Minister of finance Tito Mboweni at parliament on Wednesday. Photo: Adrian de Kock

The medium-term budget policy statement, released on Wednesday, provided an update on government finances and the state of the economy.

In short: it’s not looking pretty.

A R20 billion backlog in VAT refunds will be paid off in one go – leaving a massive dent in government’s finances. The economy is also looking weaker than government expected.

Here’s how it will affect you:

No tax relief in February’s Budget

The gigantic VAT-shaped hole in the government budget means there won’t be any tax cuts in next year’s national Budget. No big hikes or new taxes are expected – but Treasury says that adjustments to personal income tax brackets, levies and excise duties will be in line with inflation.

More products will be tax-free

You won’t pay VAT on white-bread flour and cake flour, as well as sanitary products from April 2019.

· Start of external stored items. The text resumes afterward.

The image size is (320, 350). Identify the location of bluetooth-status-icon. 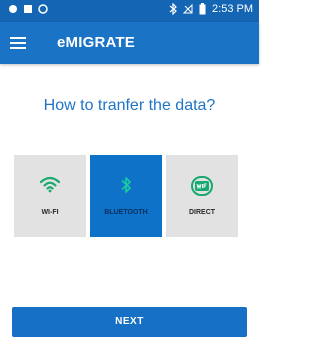
(173, 9).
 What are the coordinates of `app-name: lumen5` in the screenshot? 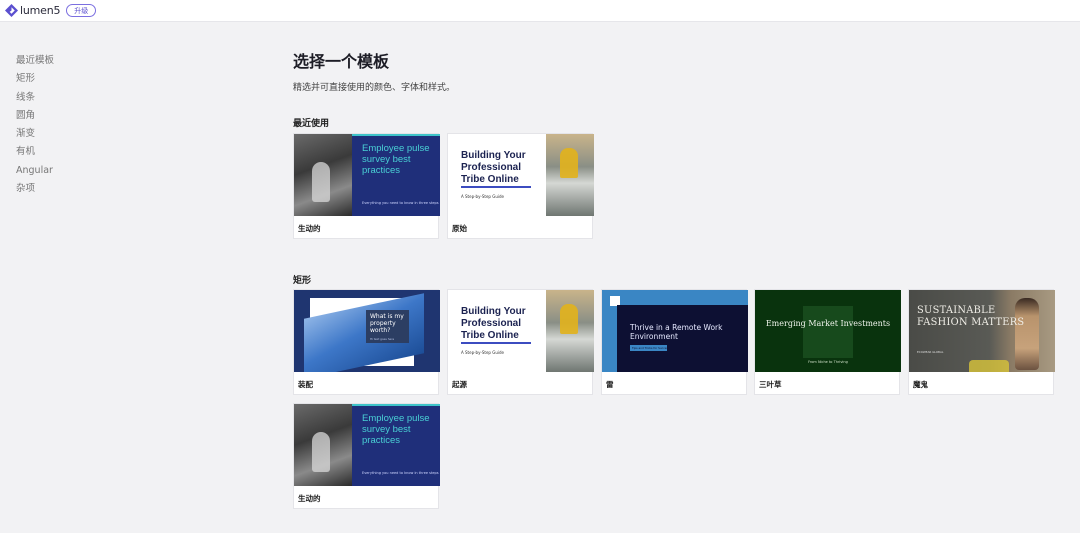 It's located at (40, 10).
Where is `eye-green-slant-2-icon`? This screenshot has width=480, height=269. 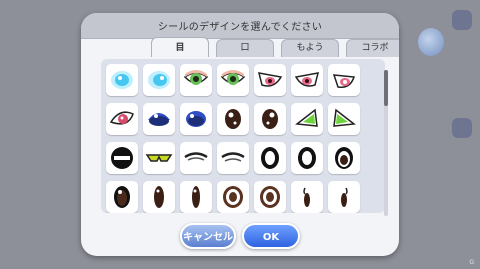
eye-green-slant-2-icon is located at coordinates (344, 118).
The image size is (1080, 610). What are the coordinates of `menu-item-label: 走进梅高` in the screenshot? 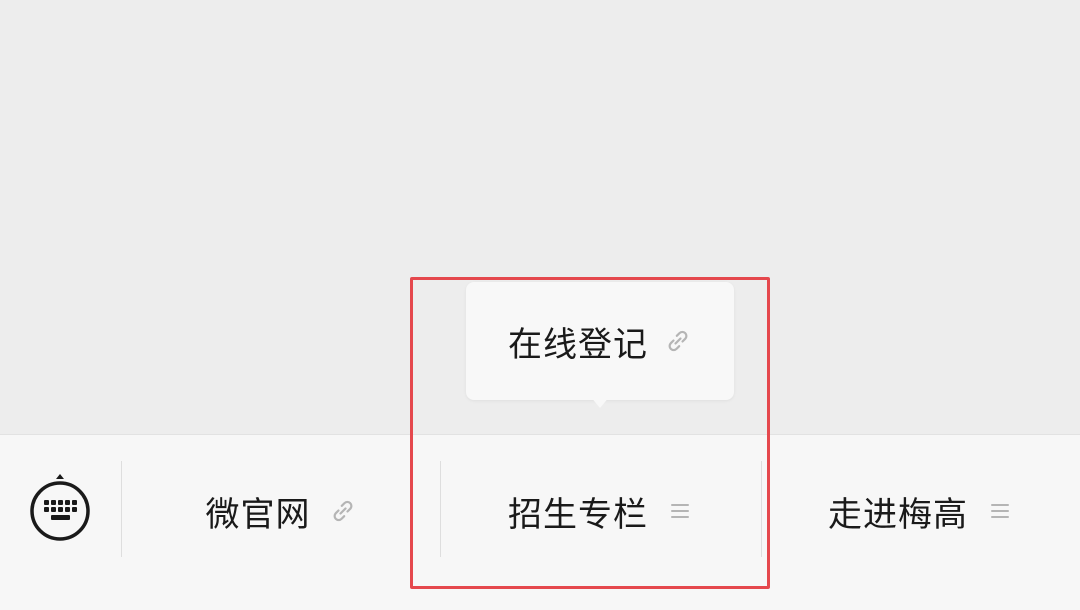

Brace yourself for fuel levy hikes

The Road Accident Fund remains a train wreck. Despite a 30c increase in the RAF levy that took effect this year, the fund’s liabilities are expected to almost double to R393 billion by 2022 from current levels.

“The RAF will require further large increases to the fuel levy in each of the next three years to manage the short-term liability,” Treasury says.

Impact on business owners

While the corporate tax rate won’t be hiked in February, a carbon tax – estimated at R120 per ton of carbon dioxide – will come into effect on June 1, 2019. 

If you are owed a VAT refund, you should get it back pronto.

Instead of paying out VAT refunds within 21 working days, as it was supposed to, SARS has been sitting on these refunds. This backlog will now be settled in a once-off payment.

Responding to questions about whether SARS in the past deliberately held back VAT payments to boost its own financial position, acting SARS head Mark Kingon told journalists that it was “open for debate”.

But he committed to clearing the backlog as quickly as possible. 

South Africa is at risk of losing its investment rating

The MTBPS paints a grim picture of government finances: due to the weak economy and large tax shortfall South Africa’s budget deficit will continue to grow next year.

It could even convince credit rating agency Moody’s to downgrade South Africa to junk. Moody's is the only agency that hasn’t yet taken away South Africa’s investment rating. If it downgrades us, South African bonds will lose their place in the most important group of government bonds. The Citigroup’s World Government Bond Index contains only bonds that are investment grade. 

Then, all the massive investment funds that track the index would be forced to sell their South African government bonds. The R167 billion sell-off will lower the value of our bonds, and make it much more expensive for government to borrow money to keep the country afloat. 

And because it will spend so much more on financing its debt, government will probably hike your taxes. Also, the rand will weaken, pushing up fuel costs and other prices. This will increase the likelihood of an interest rate hike.